**TASK TO CARRY OUT:**
Copy the lines verbatim, starting with the line that contains "Task: Expand the 截屏 chevron next to 96" and going on through the line that contains "[x=180, y=632]".

**STORED ROWS:**
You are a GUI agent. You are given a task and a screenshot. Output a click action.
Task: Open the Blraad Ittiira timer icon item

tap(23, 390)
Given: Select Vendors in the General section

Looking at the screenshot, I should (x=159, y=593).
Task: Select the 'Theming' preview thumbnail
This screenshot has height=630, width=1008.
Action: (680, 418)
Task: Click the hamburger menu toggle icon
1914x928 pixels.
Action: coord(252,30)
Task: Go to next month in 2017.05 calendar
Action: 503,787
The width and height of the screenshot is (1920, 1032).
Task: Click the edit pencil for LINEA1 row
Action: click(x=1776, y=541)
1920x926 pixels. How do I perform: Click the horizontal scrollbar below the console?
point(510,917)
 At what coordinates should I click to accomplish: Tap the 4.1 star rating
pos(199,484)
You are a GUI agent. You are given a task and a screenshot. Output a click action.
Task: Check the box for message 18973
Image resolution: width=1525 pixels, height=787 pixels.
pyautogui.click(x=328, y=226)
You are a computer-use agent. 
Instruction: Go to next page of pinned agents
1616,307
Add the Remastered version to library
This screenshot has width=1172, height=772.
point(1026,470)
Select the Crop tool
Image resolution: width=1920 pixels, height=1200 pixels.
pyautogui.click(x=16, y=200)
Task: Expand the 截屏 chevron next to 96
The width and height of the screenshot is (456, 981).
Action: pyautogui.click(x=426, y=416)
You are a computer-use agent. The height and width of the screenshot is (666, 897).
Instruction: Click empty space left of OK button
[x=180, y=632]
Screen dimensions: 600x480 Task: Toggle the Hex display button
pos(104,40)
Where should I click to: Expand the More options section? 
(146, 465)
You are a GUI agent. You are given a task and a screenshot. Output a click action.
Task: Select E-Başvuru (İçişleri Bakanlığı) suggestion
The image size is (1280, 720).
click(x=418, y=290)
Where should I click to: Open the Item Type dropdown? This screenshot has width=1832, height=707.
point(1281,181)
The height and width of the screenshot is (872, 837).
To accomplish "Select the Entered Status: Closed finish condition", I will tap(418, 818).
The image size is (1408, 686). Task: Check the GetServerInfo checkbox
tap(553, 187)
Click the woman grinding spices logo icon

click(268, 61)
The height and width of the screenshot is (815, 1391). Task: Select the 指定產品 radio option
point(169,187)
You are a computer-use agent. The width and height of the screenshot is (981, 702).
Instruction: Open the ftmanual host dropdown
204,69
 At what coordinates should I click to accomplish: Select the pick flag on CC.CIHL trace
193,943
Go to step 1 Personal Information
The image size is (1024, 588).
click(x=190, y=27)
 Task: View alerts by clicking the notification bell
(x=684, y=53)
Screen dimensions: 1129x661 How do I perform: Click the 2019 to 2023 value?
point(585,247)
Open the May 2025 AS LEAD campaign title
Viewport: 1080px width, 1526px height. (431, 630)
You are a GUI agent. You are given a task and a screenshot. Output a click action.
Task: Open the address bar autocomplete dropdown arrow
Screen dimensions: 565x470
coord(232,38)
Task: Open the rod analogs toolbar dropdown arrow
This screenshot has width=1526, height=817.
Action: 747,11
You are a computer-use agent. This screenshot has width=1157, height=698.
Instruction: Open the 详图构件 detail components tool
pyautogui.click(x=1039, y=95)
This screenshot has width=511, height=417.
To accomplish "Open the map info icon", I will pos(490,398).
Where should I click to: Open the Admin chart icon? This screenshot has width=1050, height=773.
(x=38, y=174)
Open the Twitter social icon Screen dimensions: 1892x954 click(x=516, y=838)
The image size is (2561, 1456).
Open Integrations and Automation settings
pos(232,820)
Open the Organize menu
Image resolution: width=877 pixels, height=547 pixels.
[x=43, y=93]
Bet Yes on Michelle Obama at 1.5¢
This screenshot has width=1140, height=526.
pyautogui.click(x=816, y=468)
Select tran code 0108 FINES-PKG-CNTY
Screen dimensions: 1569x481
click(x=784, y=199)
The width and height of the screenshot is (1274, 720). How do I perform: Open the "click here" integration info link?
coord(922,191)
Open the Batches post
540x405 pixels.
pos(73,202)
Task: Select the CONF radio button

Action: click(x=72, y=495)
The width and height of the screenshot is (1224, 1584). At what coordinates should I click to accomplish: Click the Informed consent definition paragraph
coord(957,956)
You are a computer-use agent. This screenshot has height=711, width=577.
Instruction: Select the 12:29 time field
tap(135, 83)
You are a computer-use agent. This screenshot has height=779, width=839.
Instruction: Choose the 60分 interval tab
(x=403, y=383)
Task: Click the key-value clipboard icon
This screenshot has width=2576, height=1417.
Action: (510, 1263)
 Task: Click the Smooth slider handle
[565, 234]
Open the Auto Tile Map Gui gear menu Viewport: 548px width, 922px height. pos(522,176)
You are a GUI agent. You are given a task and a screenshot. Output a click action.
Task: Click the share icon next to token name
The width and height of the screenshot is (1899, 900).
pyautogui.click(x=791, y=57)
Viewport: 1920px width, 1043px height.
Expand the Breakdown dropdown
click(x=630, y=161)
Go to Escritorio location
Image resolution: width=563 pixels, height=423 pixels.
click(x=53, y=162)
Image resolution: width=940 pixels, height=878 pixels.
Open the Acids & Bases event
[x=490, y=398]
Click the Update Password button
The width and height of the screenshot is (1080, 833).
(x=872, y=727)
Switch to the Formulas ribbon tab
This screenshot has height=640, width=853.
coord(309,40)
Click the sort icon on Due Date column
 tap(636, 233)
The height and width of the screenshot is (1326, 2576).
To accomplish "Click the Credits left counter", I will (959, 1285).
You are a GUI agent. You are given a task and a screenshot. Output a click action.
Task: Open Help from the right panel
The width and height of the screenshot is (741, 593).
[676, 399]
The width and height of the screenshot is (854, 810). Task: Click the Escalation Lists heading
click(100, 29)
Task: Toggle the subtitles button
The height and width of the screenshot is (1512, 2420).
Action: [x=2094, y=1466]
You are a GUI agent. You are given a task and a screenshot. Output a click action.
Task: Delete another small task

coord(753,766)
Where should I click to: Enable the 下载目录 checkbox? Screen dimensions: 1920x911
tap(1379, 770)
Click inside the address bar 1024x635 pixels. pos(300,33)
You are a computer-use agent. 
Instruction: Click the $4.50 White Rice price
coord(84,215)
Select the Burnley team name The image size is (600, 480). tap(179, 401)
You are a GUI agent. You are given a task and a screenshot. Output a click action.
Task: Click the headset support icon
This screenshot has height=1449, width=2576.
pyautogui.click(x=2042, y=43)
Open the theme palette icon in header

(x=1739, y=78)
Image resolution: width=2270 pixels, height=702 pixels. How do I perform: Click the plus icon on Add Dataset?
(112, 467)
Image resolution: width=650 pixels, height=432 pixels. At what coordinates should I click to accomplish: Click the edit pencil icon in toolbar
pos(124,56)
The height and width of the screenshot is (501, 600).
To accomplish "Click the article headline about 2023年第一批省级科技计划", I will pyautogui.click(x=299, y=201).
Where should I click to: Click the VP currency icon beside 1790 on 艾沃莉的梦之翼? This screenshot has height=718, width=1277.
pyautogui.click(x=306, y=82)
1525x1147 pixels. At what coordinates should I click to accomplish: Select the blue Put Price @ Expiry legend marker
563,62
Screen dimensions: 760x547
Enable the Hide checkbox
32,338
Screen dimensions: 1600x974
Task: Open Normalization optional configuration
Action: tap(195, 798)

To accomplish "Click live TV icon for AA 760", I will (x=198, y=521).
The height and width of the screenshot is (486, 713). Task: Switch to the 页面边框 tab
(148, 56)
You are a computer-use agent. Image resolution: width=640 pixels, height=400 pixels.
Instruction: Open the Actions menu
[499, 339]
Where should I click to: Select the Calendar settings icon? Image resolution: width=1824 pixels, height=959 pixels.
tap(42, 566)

**EXERCISE ANSWER:**
Task: Expand the 截屏 chevron next to 96
The width and height of the screenshot is (456, 981).
Action: pyautogui.click(x=426, y=416)
You are a computer-use agent. The height and width of the screenshot is (666, 897).
Instruction: Click empty space left of OK button
[x=180, y=632]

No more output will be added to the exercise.